[Text and element pointing records]
----
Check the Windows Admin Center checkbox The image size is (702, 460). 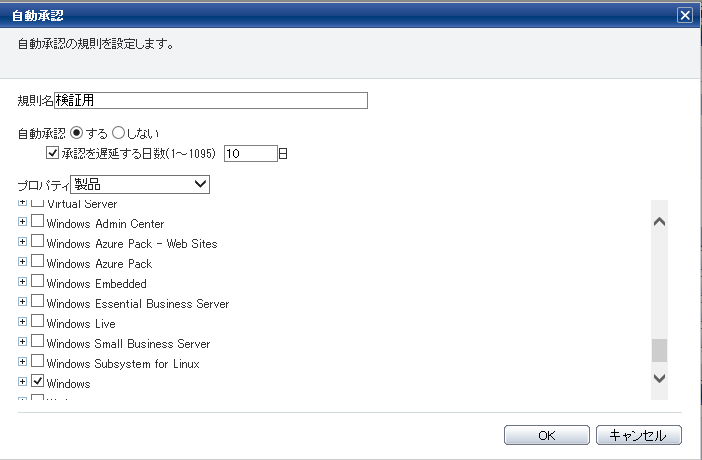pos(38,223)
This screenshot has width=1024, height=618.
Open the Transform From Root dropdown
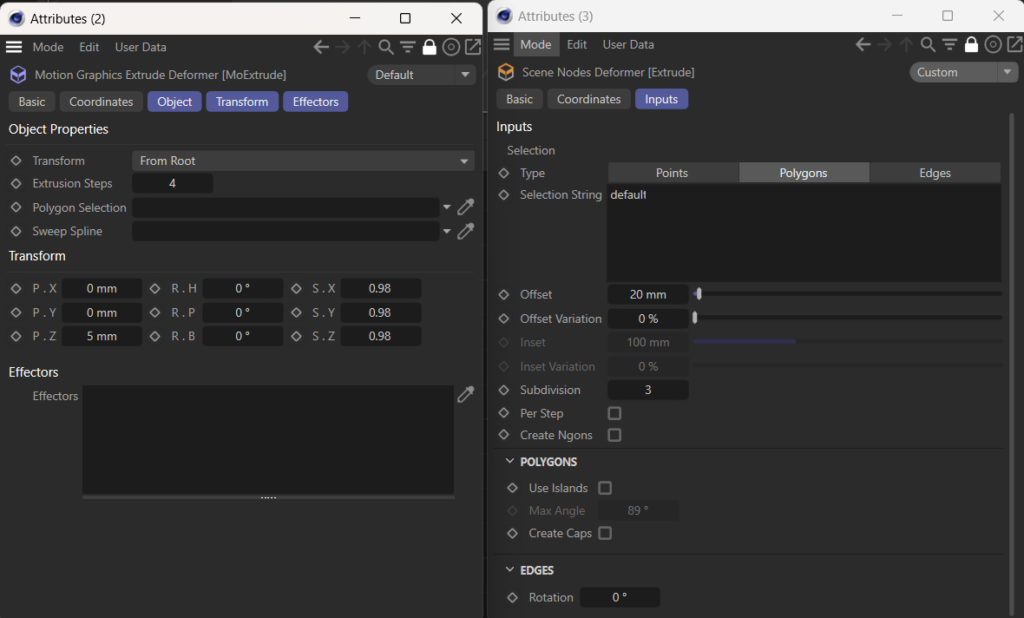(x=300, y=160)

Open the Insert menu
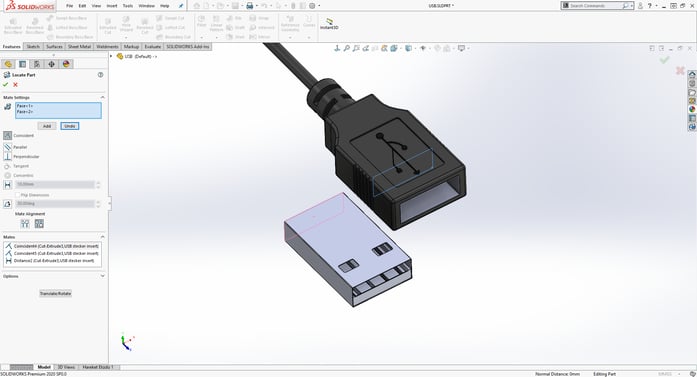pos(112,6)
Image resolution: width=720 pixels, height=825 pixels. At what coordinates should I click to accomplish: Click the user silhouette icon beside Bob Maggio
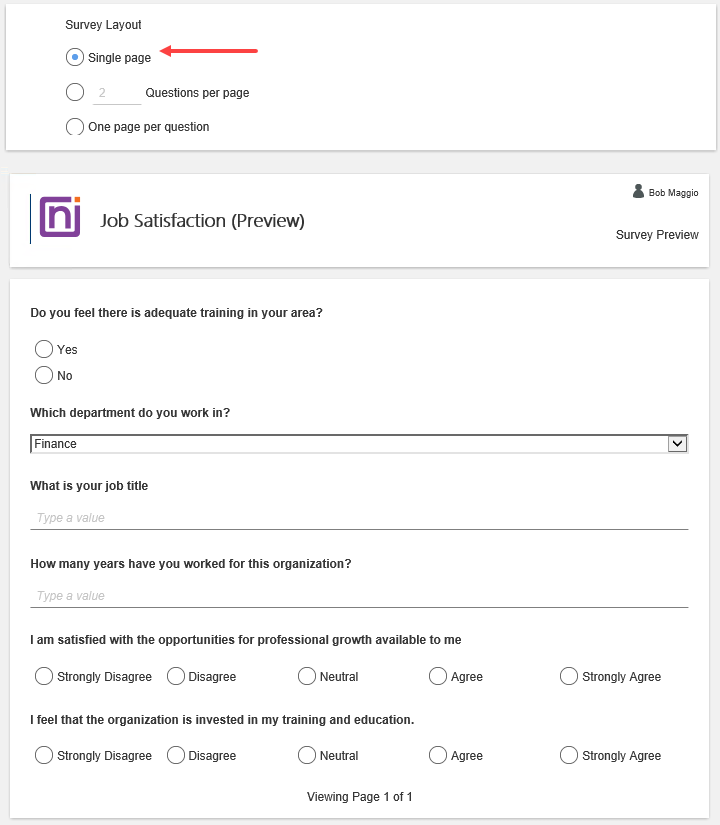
----
# Stated goal:
Which lines in the data above contain the word "height"? Pick out each of those lines and copy it in full.

# Result for this exercise:
This screenshot has width=1024, height=618.
Image resolution: width=720 pixels, height=825 pixels. At what coordinates should I click to accomplish: Click the user silhouette icon beside Bob Maggio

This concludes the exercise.